The ACE I/D gene variant predicts ACE enzyme activity in the blood but not the expression of ACE protein in skeletal muscle in the Gene SMART study

X. Yan,^1,2 N. Dvir,¹ L. Cavalcante,¹ M. Jacques,¹ I.D. Papadimitriou,¹ F. Munson,¹ A.P. Garnham,¹ L. O'Keefe,¹ O. Tirosh,³ D.J. Bishop,¹ S. Voisin¹ and N. Eynon,¹ ¹Institute of Sport, Exercise & Active Living, Victoria University, Melbourne, VIC 8001, Australia, ²College of Health and Biomedicine, Victoria University, Melbourne, VIC 8001, Australia and ³School of Health Sciences, Swinburne University of Technology, Hawthorn, VIC 3122, Australia.

Background: Both environmental and genetic factors are important determinants of adaptations to exercise training. One gene variant that has been associated with exercise performance across multiple cohorts is the Angiotensin Converting Enzyme (ACE) Insertion/Deletion (I/D). This variant has also been associated with the activity of the ACE enzyme. It is, however, unclear if it is associated with changes in ACE enzyme in response to exercise.

Aims: To investigate whether: 1) the ACE I/D gene variant is associated with changes in ACE enzyme activity in the blood and ACE protein content muscle, at baseline and following a session of High-Intensity Interval Exercise (HIIE); and 2) whether the ACE I/D variant is associated with physiological (VO_2max, Lactate Threshold, mitochondrial respiration) characteristics at baseline.

Methods: These analyses are part of the Gene SMART (Skeletal Muscle Adaptive Response to Training) study, investigating the influence of genetic variants on muscle metabolism and adaptation to exercise. Genotyping for the ACE I/D variant was performed using Taq-Man method. The ACE enzyme levels in the blood (serum) pre, immediately after, and 3 hours post HIIE were measured using an ELISA kit, and the ACE protein expression in the muscle was measured by western blots at the same time points.

Results: At baseline, DD participants had 68% higher ACE activity levels in the serum compared with II participants (adj. p-value = 0.0009).
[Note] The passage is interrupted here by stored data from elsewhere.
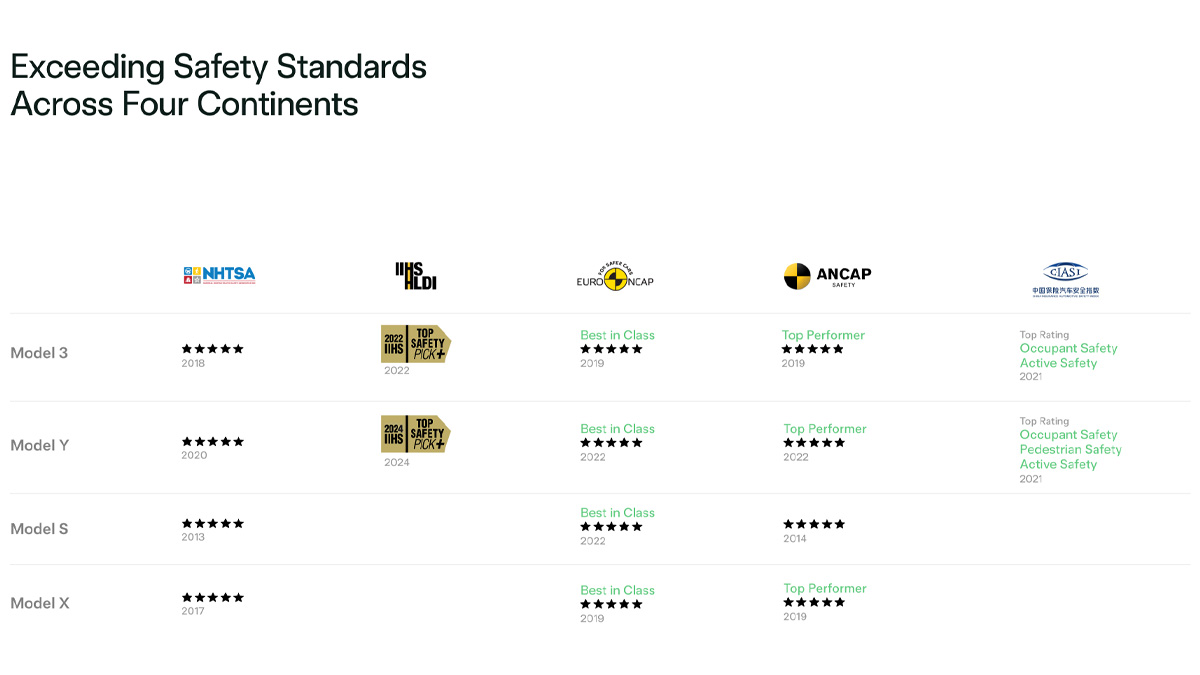
Task: Click Model 3 NHTSA five-star rating
Action: click(213, 349)
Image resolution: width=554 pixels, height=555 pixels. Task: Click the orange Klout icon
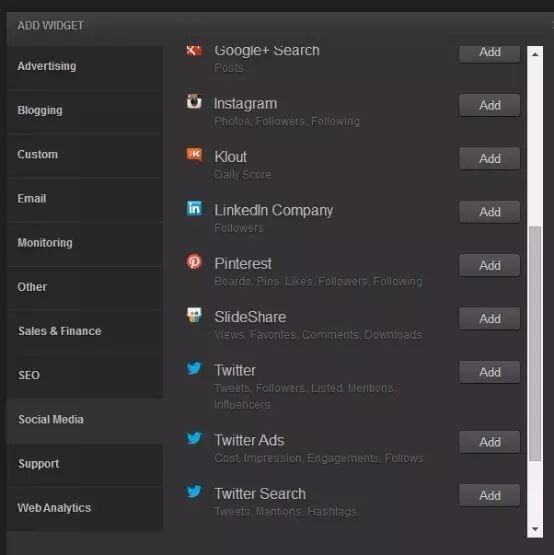click(x=194, y=154)
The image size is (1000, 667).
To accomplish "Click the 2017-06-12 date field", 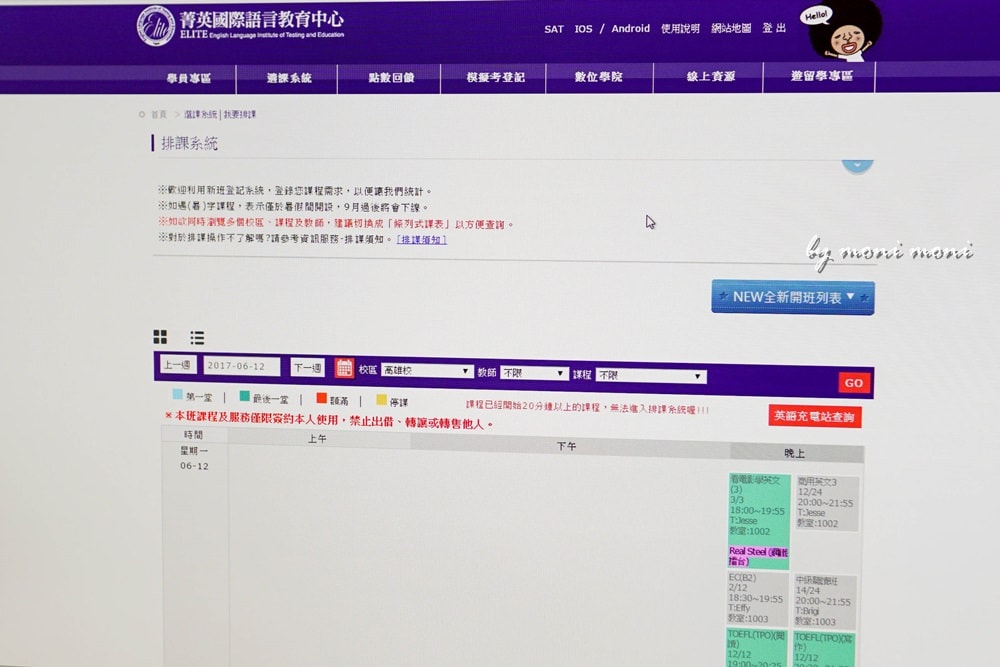I will (242, 367).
However, II and DD participants had similar levels of ACE protein content in the muscle (all adj. p-value> 0.05). Immediately post-exercise, serum ACE levels increased by 15.1% (adj. p-value=0.004). Three hours post-HIIE, ACE levels in blood returned to baseline levels (adj. p-value = 0.34). ACE levels in muscle were unchanged following HIIE (adj. p-values > 0.05). These changes were independent of the ACE I/D genotype. There were also no genotype differences in age, BMI, Lactate Threshold, VO_2max or mitochondrial respiration (all adj. p-values > 0.05)

Conclusion: The ACE I/D variant is associated with serum ACE content at baseline, but not with ACE protein expression in the muscle, and physiological characteristics at baseline. Further research is required to assess the association between other genetic variants in the Renin-Angiotensin System (RAAS) and ACE content in the muscle.